TEXT BLOCK below:

Quote from dsq:
not to be argumentative but CSCO last quarter bombed after great quarters of growth and ORCL did the same earnings report implosion last year after steady quarters of growth.
I mention these 2 stocks because they are among the most widely followed and traded stocks.They also point out that bad news or growth slowdown can happen without warning and you will only find out this news at earnings time.Sure you can make a ton off earnings if you can predict the future but otherwise it can be an expensive and not a prudent investment strategy.
Even more chilling example is CROX...This is the hi growth fad company that was going gangbusters all teh way up to their earnings report in oct or whatever.... surprise:bad report, and the stock got chopped in half in 2 days...from 75 to 40...
1 Earnings effect is most pronounced in stocks not widely followed by analyst. Widely followed stocks are traded using pre earnings drift method.
2 To trade earnings first and foremost one must understand what is earnings cycle, what causes earnings cycle and where is the stock currently in its earnings cycle. Earnings acceleration and surprises early in the cycle lead to rallies. Later in the cycle everybody knows about it and then the market starts anticipating slowdown in earnings. That is the reason CROX dropped post earnings.
3 CSCO had only 8% earnings surprise. That is not a significant surprise.
4 ORCL when it imploded last had a -5% surprise (a negative surprise).

End of TEXT BLOCK.
RECORDS SUPPLIED below:

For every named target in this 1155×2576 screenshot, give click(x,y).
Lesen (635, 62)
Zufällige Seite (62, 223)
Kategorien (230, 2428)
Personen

End of RECORDS SUPPLIED.

• _PROBLEM 1_
Answer these questions using the forum post on trading around earnings reports.
(a) How far did the CROX stock price drop after its bad report, and over how many days?
(b) What earnings surprise does the post give for CSCO?
(c) What surprise did ORCL have when it last imploded?
• _PROBLEM 2_
Write what comes next in the forum post on trading around earnings reports, starting after its final numbered point.

• _RESULT 1_
(a) It fell from 75 to 40 in 2 days.
(b) An 8% earnings surprise.
(c) A -5% surprise, which was a negative surprise.

• _RESULT 2_
One does not need to predict the future to trade earnings, one needs to understand how earnings play a role in stock price cycle. One need to understand how institutions and large funds view earnings and how it affects their buy and sell decisions.The only thing that matters to them is earnings and future earnings potential. To understand that search on Google for Earnings expectations and Cinderella Strategy
Trading earnings based strategies is what some of the most successful traders on the street do. It is not a secret. How to do it is also not a secret. There are many variations of earnings based strategies. Most of them are in public domain. In fact individual investors and small speculators have a bigger edge trading earnings than large speculators. Because size offers you flexibility to get in and out quickly.
Earnings information is freely available. Analyst earnings estimates are freely available. Company earnings guidance is freely available. Earnings strategies work on long time frames, so it is not critical to get information instantaneously. Earnings effect shows itself over many quarter, so you have enough time to act on the information.
Anyone who puts in time and effort to understand earnings and how it affects individual stocks and how aggregate earnings affect the overall stock market will never scare people with advise like stay away from earnings or it is risky to trade earnings.